Wednesday, January 23, 2008

Bonus Post! Blather on Genre!

Preamble: If you want to read Carolyn Miller's "Genre as Social Action," on which I comment in this post, it can be found on the Internet for free in incomplete form, or in a 1984 edition of the Quarterly Journal of Speech. If you read it, I cannot be held responsible for bruises and contusions you may receive as you fall alseep reading it. This essay, I imagine, has left many inert bodies and bonked heads in its wake.

I will admit, wrapping my saber-tooth tiger skin more tightly around me as I squat by the fire burning deep inside my cave, that, to me, genre has never meant very much outside of a vague notion that, like the dinosaurs and proto-mammals stomping and slithering about outside, bits of writing fall into different categories: Good or bad (both in taste and temperament).

- Stated exercise A
In the blog post on genre, which journal published Carolyn Miller's essay in a 1984 edition?
- Stated exercise B
Write out the stretch of the blog post on genre from "Preamble: If you" through "taste and temperament).".
- Stated exercise C
Summarize the blog post on genre in two sentences.

[Dataset items]
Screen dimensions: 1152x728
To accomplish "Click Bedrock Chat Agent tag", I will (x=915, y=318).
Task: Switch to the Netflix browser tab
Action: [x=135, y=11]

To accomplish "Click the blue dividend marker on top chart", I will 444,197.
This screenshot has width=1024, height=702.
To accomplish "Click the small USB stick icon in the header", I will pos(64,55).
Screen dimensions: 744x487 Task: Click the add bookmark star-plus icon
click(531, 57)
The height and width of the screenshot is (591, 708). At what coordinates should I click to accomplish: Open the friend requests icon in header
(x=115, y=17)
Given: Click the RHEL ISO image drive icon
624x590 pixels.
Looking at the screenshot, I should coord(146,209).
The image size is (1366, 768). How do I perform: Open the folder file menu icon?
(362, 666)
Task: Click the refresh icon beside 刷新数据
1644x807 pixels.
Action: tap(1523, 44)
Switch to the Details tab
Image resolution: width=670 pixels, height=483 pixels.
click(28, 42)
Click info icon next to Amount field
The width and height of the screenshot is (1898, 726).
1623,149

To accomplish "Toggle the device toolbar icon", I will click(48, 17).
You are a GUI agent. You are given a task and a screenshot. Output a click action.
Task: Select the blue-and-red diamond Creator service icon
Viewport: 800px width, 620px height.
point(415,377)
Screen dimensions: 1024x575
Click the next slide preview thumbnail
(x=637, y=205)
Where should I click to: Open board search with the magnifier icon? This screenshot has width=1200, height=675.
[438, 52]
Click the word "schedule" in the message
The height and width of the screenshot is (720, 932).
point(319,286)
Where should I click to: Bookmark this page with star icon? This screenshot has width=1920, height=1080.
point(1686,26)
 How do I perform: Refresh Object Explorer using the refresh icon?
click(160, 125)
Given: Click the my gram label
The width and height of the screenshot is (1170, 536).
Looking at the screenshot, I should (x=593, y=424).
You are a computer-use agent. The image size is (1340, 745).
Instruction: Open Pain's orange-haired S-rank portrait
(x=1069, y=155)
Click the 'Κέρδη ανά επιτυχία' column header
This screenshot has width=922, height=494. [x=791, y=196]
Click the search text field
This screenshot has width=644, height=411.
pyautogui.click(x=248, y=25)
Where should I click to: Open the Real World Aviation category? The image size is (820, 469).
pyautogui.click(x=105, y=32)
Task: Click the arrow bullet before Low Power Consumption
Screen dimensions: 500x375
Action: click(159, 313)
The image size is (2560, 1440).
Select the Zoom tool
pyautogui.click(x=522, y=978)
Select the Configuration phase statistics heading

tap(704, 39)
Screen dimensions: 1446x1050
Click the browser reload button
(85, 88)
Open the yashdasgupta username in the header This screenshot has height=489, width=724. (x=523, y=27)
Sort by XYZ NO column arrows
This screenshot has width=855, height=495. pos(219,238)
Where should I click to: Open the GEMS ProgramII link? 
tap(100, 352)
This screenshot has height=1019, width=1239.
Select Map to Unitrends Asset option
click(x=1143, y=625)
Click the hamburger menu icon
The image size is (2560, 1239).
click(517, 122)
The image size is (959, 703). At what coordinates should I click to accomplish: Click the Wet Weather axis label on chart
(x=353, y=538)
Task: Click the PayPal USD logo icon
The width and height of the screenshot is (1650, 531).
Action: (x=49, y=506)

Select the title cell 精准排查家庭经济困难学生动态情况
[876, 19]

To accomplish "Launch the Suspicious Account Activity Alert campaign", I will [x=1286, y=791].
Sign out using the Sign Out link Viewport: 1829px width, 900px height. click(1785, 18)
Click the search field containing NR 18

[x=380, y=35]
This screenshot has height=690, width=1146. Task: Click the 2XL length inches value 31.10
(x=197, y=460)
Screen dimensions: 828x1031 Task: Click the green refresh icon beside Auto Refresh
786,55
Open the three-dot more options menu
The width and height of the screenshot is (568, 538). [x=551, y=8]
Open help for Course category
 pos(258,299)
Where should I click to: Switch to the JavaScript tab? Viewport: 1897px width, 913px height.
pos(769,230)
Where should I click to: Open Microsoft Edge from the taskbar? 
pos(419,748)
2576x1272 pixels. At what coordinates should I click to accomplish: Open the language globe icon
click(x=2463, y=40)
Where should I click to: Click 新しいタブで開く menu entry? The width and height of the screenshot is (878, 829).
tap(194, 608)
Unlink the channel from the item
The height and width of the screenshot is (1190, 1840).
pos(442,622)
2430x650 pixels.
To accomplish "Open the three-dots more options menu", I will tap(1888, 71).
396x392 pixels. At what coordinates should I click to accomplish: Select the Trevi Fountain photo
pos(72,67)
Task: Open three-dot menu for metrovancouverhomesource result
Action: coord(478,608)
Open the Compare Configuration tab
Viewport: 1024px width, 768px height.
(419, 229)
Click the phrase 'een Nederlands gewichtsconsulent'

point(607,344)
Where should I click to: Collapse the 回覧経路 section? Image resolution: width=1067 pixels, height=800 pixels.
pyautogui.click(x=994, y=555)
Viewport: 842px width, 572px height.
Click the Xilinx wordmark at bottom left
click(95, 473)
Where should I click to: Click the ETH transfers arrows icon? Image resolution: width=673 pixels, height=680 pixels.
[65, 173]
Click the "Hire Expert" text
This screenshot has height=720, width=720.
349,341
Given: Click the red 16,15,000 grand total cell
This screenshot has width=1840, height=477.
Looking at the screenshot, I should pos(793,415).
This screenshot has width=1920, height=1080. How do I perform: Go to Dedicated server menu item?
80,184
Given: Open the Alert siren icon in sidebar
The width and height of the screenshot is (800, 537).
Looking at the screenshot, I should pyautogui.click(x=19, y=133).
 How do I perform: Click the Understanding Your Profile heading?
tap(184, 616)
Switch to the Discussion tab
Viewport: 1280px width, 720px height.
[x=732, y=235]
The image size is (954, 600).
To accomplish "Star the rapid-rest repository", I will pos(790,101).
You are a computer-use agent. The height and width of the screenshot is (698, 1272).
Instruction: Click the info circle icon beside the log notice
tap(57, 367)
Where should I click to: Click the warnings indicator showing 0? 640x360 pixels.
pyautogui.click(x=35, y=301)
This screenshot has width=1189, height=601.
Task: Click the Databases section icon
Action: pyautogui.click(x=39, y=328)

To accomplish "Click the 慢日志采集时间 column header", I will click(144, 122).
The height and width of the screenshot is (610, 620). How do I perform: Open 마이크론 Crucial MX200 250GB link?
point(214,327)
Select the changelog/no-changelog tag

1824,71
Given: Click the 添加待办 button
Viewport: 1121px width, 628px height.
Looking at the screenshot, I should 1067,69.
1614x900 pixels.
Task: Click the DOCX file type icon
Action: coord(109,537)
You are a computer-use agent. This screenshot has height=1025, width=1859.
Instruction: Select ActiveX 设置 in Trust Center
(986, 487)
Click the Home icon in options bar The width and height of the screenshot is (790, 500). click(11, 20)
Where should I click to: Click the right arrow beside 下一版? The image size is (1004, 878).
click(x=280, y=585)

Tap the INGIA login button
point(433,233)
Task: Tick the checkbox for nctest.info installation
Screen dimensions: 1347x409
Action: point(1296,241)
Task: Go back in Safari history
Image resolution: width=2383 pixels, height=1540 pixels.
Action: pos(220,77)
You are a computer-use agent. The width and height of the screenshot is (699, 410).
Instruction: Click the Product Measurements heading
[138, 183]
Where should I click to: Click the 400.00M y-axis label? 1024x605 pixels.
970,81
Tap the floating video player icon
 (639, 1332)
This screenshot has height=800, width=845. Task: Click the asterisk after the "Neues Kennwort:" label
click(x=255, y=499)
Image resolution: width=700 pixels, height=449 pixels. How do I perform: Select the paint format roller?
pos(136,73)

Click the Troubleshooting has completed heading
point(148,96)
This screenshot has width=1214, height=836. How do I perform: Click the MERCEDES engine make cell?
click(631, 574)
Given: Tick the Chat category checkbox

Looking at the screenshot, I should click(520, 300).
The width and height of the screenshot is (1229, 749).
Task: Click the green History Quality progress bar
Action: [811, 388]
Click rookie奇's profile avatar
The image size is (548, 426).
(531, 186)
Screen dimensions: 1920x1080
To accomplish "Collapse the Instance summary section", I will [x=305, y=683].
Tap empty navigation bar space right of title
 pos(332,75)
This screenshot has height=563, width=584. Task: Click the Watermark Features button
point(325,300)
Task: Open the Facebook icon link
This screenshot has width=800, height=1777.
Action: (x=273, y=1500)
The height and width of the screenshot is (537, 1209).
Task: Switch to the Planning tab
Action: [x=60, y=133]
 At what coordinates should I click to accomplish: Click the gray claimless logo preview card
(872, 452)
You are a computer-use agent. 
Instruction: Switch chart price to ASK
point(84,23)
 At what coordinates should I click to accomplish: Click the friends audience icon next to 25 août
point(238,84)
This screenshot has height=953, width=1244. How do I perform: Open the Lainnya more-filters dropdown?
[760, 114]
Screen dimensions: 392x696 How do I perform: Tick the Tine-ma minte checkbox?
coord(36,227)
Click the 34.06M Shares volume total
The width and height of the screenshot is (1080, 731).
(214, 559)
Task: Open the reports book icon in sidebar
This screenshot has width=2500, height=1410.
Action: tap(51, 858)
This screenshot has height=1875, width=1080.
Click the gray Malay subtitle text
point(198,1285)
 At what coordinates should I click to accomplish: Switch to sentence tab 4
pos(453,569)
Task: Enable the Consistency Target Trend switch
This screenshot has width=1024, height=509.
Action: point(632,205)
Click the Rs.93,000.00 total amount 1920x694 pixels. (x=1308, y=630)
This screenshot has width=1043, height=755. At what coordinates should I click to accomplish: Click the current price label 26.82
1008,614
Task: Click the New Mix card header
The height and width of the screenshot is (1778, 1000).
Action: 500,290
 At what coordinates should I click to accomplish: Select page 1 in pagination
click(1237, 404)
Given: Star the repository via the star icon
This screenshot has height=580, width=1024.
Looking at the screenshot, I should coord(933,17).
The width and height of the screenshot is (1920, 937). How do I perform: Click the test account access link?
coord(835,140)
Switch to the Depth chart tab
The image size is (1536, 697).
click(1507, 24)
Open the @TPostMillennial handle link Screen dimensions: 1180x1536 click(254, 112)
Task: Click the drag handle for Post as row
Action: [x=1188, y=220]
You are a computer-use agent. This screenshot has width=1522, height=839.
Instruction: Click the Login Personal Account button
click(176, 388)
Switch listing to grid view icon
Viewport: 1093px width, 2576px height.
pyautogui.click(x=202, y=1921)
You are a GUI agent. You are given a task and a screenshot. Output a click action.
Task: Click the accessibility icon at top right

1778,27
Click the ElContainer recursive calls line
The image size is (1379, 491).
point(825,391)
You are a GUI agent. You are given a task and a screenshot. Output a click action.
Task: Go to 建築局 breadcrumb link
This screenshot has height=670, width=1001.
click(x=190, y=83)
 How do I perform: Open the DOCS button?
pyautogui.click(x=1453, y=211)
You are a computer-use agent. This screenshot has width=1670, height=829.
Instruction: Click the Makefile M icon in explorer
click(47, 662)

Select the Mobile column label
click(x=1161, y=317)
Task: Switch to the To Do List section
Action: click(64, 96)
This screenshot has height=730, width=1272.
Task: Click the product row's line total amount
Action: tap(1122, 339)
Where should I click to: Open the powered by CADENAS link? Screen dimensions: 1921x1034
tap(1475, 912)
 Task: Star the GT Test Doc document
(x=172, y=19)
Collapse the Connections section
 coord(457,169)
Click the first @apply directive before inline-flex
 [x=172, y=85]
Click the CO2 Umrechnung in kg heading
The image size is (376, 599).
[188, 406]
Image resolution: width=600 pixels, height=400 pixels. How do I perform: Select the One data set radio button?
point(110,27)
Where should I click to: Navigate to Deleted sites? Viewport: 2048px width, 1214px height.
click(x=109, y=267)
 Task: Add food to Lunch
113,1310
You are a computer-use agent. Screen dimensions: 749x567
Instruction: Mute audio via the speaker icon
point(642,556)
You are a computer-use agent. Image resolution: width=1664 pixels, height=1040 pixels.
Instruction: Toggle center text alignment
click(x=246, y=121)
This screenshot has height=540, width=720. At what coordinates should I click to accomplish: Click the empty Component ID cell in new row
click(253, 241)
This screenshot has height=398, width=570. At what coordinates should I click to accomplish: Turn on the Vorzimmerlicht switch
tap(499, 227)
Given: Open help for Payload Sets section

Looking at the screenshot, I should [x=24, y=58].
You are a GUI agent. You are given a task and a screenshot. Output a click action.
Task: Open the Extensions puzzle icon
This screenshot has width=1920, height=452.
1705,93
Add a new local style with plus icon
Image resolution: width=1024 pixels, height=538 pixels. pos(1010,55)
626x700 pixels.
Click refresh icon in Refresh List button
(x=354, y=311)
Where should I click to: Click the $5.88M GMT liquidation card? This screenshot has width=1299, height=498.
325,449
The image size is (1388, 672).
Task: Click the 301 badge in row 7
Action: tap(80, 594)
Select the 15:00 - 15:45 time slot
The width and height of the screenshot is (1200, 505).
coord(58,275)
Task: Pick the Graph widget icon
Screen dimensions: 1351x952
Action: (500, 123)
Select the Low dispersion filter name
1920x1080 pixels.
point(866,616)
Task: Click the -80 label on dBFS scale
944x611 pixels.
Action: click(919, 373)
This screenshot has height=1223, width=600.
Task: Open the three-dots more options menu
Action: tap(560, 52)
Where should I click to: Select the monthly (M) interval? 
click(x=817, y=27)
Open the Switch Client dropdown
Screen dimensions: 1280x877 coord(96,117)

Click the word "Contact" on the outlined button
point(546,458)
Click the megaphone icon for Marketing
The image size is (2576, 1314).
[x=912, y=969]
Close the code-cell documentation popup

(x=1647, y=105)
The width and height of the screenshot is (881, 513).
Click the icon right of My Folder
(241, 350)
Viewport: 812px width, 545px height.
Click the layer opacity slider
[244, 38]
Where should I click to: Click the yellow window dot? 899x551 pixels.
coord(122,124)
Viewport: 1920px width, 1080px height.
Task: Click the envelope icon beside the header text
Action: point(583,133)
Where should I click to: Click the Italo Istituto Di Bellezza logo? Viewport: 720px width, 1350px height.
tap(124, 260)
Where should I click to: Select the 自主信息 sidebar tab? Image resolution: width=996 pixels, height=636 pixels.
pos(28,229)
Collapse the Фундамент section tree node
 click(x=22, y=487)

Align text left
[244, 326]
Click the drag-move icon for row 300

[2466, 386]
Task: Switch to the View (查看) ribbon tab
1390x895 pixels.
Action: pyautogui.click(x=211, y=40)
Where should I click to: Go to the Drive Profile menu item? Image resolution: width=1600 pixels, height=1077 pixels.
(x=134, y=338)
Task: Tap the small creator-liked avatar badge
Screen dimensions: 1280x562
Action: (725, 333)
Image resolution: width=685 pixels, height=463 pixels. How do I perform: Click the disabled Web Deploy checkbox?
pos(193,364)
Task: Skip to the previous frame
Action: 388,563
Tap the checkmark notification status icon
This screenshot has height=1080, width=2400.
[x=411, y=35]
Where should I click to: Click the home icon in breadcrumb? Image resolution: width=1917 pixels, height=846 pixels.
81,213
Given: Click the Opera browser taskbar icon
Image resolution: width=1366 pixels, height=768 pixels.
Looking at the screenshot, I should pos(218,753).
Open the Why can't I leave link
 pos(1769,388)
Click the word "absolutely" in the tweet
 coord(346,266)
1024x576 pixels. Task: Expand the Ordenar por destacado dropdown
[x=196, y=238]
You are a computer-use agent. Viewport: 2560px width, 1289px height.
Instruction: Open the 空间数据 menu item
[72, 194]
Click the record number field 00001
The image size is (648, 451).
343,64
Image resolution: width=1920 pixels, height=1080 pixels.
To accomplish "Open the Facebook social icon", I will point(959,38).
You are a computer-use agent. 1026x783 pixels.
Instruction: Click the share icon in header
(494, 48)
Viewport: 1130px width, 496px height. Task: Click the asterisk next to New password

- Task response A
The Quarterly Journal of Speech.

- Task response B
Preamble: If you want to read Carolyn Miller's "Genre as Social Action," on which I comment in this post, it can be found on the Internet for free in incomplete form, or in a 1984 edition of the Quarterly Journal of Speech. If you read it, I cannot be held responsible for bruises and contusions you may receive as you fall alseep reading it. This essay, I imagine, has left many inert bodies and bonked heads in its wake.

I will admit, wrapping my saber-tooth tiger skin more tightly around me as I squat by the fire burning deep inside my cave, that, to me, genre has never meant very much outside of a vague notion that, like the dinosaurs and proto-mammals stomping and slithering about outside, bits of writing fall into different categories: Good or bad (both in taste and temperament).

- Task response C
The preamble says that Carolyn Miller's "Genre as Social Action" is available free on the Internet in incomplete form or in a 1984 edition of the Quarterly Journal of Speech, and jokes that reading it may put readers to sleep. The writer then admits that genre has never meant much beyond a vague notion that writing falls into categories of good or bad.